== What is being asked ==
Which lines below contain the string "address", with case taken into account? Select and copy each of those lines.

Items from a dataset:
□ □ □ □ □ □ □

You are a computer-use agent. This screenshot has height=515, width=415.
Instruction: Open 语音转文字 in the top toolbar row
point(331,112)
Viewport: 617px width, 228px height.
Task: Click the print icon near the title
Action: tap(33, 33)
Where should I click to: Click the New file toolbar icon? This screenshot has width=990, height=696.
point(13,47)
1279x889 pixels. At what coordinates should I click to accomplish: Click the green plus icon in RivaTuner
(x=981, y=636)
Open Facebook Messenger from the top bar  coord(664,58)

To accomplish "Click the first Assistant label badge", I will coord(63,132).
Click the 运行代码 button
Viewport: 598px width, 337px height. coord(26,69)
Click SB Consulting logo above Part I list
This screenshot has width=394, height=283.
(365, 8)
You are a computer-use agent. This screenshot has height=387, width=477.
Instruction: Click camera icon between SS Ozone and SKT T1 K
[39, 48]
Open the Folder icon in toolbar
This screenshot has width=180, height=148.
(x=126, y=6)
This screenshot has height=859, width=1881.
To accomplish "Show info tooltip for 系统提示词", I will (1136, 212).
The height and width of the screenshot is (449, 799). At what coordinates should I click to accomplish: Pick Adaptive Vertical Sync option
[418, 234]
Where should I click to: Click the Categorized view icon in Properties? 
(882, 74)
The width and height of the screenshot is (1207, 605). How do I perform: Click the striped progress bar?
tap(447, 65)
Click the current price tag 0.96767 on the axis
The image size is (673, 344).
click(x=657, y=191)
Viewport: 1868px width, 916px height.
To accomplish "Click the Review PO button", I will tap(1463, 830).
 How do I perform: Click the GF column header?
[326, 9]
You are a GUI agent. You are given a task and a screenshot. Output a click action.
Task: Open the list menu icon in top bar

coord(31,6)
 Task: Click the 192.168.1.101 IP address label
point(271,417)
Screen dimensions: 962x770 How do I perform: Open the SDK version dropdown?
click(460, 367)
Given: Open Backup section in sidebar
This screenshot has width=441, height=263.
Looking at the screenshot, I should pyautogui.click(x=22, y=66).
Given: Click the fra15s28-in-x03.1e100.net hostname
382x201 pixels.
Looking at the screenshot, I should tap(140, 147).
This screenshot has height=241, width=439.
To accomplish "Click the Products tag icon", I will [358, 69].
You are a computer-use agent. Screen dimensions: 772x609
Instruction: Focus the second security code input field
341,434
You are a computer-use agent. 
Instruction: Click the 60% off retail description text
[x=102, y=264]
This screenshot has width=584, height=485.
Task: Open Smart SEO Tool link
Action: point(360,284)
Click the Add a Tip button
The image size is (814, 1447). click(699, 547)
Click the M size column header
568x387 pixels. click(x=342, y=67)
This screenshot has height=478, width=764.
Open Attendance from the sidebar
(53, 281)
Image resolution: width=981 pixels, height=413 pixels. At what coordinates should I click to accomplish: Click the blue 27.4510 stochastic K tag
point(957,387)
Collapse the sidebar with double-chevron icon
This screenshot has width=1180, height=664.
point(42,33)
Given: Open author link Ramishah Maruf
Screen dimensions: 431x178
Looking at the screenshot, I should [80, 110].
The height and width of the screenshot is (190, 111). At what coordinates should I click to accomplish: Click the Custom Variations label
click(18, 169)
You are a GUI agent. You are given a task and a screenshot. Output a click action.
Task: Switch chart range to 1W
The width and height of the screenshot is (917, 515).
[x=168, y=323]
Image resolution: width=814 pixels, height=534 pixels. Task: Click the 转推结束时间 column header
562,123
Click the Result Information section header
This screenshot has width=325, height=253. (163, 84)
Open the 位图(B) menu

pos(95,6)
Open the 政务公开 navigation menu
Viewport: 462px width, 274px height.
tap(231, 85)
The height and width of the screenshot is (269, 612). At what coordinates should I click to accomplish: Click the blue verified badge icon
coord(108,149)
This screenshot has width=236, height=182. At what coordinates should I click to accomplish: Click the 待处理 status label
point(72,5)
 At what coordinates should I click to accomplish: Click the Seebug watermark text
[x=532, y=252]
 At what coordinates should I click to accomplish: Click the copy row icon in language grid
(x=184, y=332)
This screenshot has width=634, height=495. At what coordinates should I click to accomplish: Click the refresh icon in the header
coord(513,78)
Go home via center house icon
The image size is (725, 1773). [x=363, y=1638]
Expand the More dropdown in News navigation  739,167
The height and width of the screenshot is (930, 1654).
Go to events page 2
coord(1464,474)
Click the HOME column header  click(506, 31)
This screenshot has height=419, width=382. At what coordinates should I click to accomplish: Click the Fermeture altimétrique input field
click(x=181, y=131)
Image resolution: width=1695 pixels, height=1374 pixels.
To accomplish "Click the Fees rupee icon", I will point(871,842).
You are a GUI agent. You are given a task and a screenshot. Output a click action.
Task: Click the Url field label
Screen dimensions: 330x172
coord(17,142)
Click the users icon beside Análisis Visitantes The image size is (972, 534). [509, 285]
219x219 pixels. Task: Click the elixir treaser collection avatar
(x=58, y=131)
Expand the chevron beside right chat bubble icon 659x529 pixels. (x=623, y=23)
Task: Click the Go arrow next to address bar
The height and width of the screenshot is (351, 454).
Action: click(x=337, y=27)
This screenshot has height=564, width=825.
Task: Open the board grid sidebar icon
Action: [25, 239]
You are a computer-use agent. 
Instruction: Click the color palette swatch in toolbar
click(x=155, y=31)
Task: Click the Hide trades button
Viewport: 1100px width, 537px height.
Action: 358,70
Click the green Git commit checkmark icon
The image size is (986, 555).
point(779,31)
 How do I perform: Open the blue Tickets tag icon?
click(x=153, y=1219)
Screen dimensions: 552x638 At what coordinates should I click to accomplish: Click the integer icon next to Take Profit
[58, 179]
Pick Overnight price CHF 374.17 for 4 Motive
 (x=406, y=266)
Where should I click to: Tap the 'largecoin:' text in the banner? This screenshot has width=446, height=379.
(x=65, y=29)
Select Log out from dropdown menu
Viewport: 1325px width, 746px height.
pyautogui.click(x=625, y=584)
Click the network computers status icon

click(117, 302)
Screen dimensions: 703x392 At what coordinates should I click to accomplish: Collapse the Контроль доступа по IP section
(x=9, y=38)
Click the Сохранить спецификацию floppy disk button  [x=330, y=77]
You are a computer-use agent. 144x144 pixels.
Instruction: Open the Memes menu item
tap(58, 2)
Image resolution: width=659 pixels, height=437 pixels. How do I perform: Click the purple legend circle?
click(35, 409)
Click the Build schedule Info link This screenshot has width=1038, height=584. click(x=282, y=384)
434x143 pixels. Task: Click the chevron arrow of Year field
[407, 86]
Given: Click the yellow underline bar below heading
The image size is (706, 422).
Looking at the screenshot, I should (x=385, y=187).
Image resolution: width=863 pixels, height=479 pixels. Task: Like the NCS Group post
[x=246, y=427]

□ □ □ □ □ □ □

== Answer to this exercise ==
 Task: Click the 192.168.1.101 IP address label
Task: Click the Go arrow next to address bar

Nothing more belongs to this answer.